Disse Socrates che "per tradizione, il calcio brasiliano è un mezzo retrogrado e paternalistico. Aggrappati al potere, i dirigenti di club e federazioni cercano di alienare i giocatori e trattarli come schiavi. (...) In un paese come il Brasile, il giocatore è difficilmente trattato come professionista e cittadino, con libertà e responsabilità". Quindi "viva la libertà e il Corinthians libero", almeno sino a quando si vinceva. Perché poi arrivò il 1984 e le sconfitte.

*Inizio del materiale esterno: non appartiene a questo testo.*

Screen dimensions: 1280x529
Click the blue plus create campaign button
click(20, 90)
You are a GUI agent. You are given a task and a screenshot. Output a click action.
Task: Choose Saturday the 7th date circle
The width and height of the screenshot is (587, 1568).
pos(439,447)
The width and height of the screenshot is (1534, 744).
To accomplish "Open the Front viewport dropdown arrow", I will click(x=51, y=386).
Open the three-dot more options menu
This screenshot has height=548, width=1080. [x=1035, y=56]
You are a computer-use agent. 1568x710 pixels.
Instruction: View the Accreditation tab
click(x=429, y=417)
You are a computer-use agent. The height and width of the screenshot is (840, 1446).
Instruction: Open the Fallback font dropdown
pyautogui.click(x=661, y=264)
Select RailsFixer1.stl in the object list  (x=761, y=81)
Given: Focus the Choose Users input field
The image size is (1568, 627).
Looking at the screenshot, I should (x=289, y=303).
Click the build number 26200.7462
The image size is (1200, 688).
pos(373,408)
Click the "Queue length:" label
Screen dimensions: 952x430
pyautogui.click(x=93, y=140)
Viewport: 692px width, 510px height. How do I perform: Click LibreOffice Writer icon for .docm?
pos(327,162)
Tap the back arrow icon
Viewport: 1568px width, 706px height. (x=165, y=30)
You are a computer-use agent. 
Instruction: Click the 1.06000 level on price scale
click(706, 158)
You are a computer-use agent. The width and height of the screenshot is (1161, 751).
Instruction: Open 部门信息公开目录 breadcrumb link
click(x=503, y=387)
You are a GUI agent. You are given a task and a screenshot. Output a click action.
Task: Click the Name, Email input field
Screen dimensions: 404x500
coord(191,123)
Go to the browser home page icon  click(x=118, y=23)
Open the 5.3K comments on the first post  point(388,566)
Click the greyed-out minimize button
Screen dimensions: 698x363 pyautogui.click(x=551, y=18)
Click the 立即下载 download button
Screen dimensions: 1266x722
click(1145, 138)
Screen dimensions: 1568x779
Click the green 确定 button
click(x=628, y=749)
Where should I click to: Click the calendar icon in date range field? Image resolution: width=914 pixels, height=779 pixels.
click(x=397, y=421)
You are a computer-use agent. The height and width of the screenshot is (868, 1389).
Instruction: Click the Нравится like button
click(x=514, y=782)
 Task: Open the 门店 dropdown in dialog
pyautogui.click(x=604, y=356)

E quando nessuno fa da parafulmine per prendersi il peso delle scoppole allora si inizia a litigare e tutta la democrazia tanto sbandierata crolla, diventa oligarchia, o peggio, un regime. Socrates e Casagrande salutarono attratti dall'Europa e il Corinthians riabbracciò Mário Travaglini.

 

Per anni si è discusso di quanto fantastica e straordinaria fosse la Democrazia Corinthiana, specie in Spagna, dove il fascino dell'esotismo brasiliano è ancora vivo. Ora è la volta buona. Sempre che Sergio Ramos e compagnia abbiano davvero voglia di essere prova o controprova di una storia che come era nata era finita. "Un utopia talmente bella da diventare un modello irrealizzabile e, anche, una buona idea commerciale", disse il sociologo carioca Emir Sader.